##### EXCERPTED DATA
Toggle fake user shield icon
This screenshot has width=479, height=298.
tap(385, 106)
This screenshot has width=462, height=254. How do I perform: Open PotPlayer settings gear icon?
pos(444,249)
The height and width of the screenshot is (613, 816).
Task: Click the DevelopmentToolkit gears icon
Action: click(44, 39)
##########
WORK TO COMPLETE
Write the data out once more. Keep every word the same.

RESPONSE TO THE TASK
Toggle fake user shield icon
This screenshot has width=479, height=298.
tap(385, 106)
This screenshot has width=462, height=254. How do I perform: Open PotPlayer settings gear icon?
pos(444,249)
The height and width of the screenshot is (613, 816).
Task: Click the DevelopmentToolkit gears icon
Action: click(44, 39)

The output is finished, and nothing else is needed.